| Available records |
== Segment start ==

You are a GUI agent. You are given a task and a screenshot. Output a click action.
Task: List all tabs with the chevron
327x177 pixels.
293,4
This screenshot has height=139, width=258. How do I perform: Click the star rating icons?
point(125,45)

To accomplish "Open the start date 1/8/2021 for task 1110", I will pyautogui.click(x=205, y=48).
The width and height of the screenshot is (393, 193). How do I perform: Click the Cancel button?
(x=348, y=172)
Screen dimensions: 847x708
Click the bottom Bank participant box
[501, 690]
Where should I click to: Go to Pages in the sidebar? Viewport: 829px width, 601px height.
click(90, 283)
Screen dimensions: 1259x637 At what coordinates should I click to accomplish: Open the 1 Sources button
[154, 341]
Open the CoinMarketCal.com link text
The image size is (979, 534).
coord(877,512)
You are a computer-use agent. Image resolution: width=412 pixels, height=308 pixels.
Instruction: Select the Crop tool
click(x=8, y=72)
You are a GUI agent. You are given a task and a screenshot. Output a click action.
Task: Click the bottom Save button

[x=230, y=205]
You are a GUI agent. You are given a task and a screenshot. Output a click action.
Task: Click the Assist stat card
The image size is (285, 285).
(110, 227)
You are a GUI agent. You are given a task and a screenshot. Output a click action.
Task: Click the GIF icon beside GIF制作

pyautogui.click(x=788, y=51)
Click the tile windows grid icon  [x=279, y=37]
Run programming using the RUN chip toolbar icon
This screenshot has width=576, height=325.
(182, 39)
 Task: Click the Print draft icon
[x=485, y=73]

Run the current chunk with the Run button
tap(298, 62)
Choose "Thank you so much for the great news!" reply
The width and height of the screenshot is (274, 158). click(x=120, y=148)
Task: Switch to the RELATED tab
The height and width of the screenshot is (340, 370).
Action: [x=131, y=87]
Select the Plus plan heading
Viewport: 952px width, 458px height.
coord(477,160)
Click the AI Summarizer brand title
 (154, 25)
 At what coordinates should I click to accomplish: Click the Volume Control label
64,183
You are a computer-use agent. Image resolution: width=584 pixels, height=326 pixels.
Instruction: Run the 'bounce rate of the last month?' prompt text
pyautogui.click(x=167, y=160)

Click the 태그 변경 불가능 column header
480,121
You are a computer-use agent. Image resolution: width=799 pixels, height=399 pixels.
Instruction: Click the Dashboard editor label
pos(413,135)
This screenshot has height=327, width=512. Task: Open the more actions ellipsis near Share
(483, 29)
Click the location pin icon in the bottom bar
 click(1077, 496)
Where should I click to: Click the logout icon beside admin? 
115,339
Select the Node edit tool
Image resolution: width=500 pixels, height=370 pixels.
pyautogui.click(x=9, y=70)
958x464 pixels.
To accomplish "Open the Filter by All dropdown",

== Segment end ==

| Your task |
Restate word for word the lines running from the line that holds "This screenshot has height=327, width=512." to the final line of the entries.

| Exercise response |
This screenshot has height=327, width=512. Task: Open the more actions ellipsis near Share
(483, 29)
Click the location pin icon in the bottom bar
 click(1077, 496)
Where should I click to: Click the logout icon beside admin? 
115,339
Select the Node edit tool
Image resolution: width=500 pixels, height=370 pixels.
pyautogui.click(x=9, y=70)
958x464 pixels.
To accomplish "Open the Filter by All dropdown",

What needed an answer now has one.